** Start of Page extract **

A frequent justification given by U.S. officials for enacting such “get tough” approaches is the need to protect vulnerable youth from drugs, drug sellers, and drug-related crime. Ironically, the expanding definition of “drug-related crimes” increasingly ensnared juveniles charged and prosecuted as adults for drug offenses. Not surprisingly, black youth are disproportionately represented among youth arrested and charged with drug offenses and among juveniles prosecuted as adults for drug offenses, despite consistent evidence that black youth have a lower rate of illicit drug use than their white counterparts. According to the most recent MTF survey:
Among the most dramatic and interesting subgroup differences are those found among the three largest racial/ethnic groups—Whites, African Americans, and Hispanics. Contrary to popular assumption, at all three grade levels African-American students have substantially lower rates of use of most licit and illicit drugs than do Whites. These include any illicit drug use, most of the specific illicit drugs, alcohol, and cigarettes.2 [emphasis added]
Over the past three decades, legislators throughout the United States have adopted a variety of policies that send more minority youth to criminal court. These measures include: lowering the age at which juveniles can be prosecuted as adults; expanding the categories of crimes for which youth are automatically prosecuted in criminal court; giving prosecutors the exclusive authority to decide which juveniles are charged as adults; and limiting the discretion of judges to overturn decisions by prosecutors and law enforcement officials. The effect of these policies has been dramatic, nowhere more so than in New York (the first state to adopt long mandatory drug sentencing) and California, which have the distinction of sending more young black and Latino men to prison each year than graduate from their state colleges and universities. Not surprisingly, New York and California have been at the center of major developments in the history of hip-hop.
Much has been written regarding the dramatic growth in the U.S. prison population; the role of punitive drug policies in fueling this growth; and the racially disparate consequences of drug law enforcement on poor black communities. In addition to the numerous books, articles, reports, and research studies chronicling these developments, stories of the drug war and its impact pervade hip-hop music. Anyone seeking to understand the effects of decades of drug law enforcement on poor minority youth should listen to the lyrics and music of the generations of young people who have lived on the frontlines of the U.S. “war on drugs.”
Delivering the Message: News from the Streets to the Ears of the World
Hip-hop was created by alienated and marginalized youth seeking to tell their stories. In the 1980s, rappers used hip-hop to express their disillusionment, despair, anger, and impatience about what was happening to them and their communities. Hip-hop music revealed the not-so-hidden consequences of growing income inequality.
One of the first consciously political hip-hop recordings was “The Message” by Grandmaster Flash and the Furious Five. Released in 1983, it is a musical exhortation against complacency in the face of growing poverty and desperation. Its opening lines paint a bleak but honest picture of daily life in many ghettoized communities:
Broken glass everywhere People pissing on the stairs, you know they just don’t care I can’t take the smell, I can’t take the noise Got no money to move out, I guess I got no choice Rats in the front room, roaches in the back Junkies in the alley with the baseball bat
A later verse explains how childhood deprivation, living second rate, often leads to involvement in the criminal justice system. The lack of options for such children is acutely observed – their environment mirroring their future – one great big alley way.

** End of Page extract **
** Start of Raw data **

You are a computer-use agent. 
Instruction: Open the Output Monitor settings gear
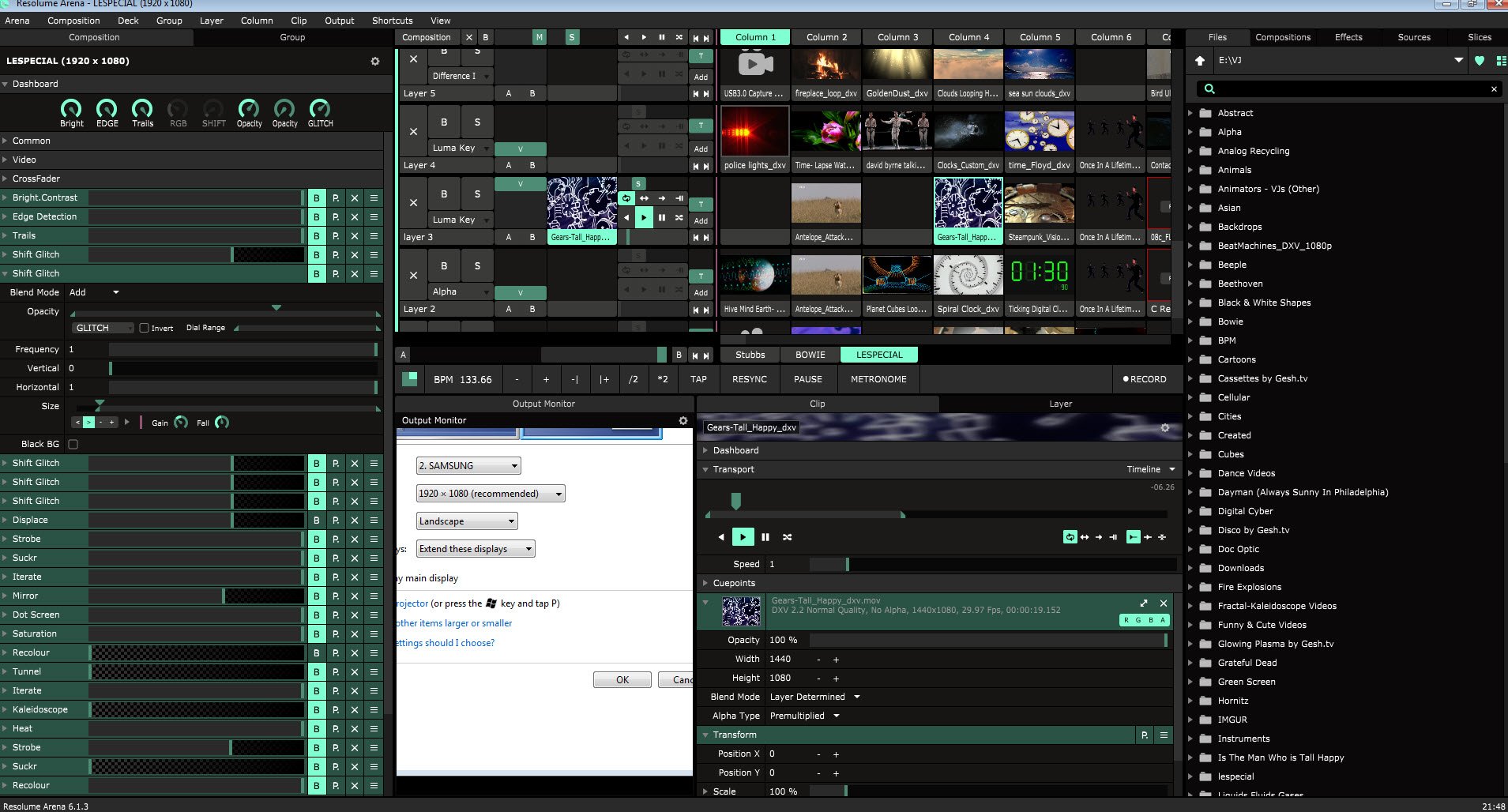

** End of Raw data **

__Complete the following__:
• A. In the passage on drug policy and hip-hop, what year was "The Message" by Grandmaster Flash and the Furious Five released?
• B. Proceed with the passage on drug policy and hip-hop, picking up right after its last sentence.

__Results of the tasks__:
• A. 1983

• B.
You’ll admire all the number book takers Thugs, pimps, pushers and the big money makers Driving big cars, spending twenties and tens And you wanna grow up to be just like them
The attraction of criminality set against such a bleak outlook is clear. The song, however, is a warning. It predicts the loss of education, violence and inevitable incarceration. It predicts the loss of youth. Its chorus could not be more explicit or poetic in describing the artists’ feelings about this: Don’t push me cause I’m close to the edge.
The issues addressed in “The Message”: poor living conditions; dearth of positive male role models; non-engagement with education; chronic unemployment; the lure of criminality; police brutality; and incarceration are recurring themes in hip-hop music and culture.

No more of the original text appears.